Research and the Future of Diagnosis

Current genetic research represents a turning point in the field of hEDS. Rather than continuing to search exclusively for a single causative gene, newer studies focus on identifying genetic patterns, biological pathways, and molecular signatures associated with the condition. The recent study identifying multisystem genetic variation in hEDS marks a major advance, providing long-awaited biological validation and a clearer direction for future work.

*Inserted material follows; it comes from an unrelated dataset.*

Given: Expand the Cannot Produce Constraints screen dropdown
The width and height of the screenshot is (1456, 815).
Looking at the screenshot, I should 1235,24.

As this research progresses, future diagnostic approaches may incorporate genetic risk profiles, biomarkers, or integrated clinical-genetic models rather than relying on a single mutation. Such advances could dramatically improve diagnostic accuracy, reduce stigma, and expand access to care.

Summary

Hypermobile Ehlers-Danlos syndrome is a heritable connective tissue disorder that most commonly follows an autosomal dominant inheritance pattern with variable expressivity and incomplete penetrance. Most individuals diagnosed with hEDS have at least one affected family member, though symptoms may vary widely in severity and presentation.

Although no single causative gene has been identified, new research clearly demonstrates that hEDS has a complex genetic basis involving multiple biological systems. This polygenic and multisystem model explains the broad clinical variability seen in hEDS and distinguishes it from other genetically defined EDS subtypes.

The absence of a molecular diagnostic test continues to complicate diagnosis, counseling, reproductive planning, and access to care, while also contributing to psychological burden and medical invalidation. However, recent groundbreaking genetic research provides strong biological evidence for hEDS and reshapes the future of diagnosis and understanding. Until definitive diagnostic tools are available, careful clinical assessment, informed counseling, and comprehensive multidisciplinary care remain essential.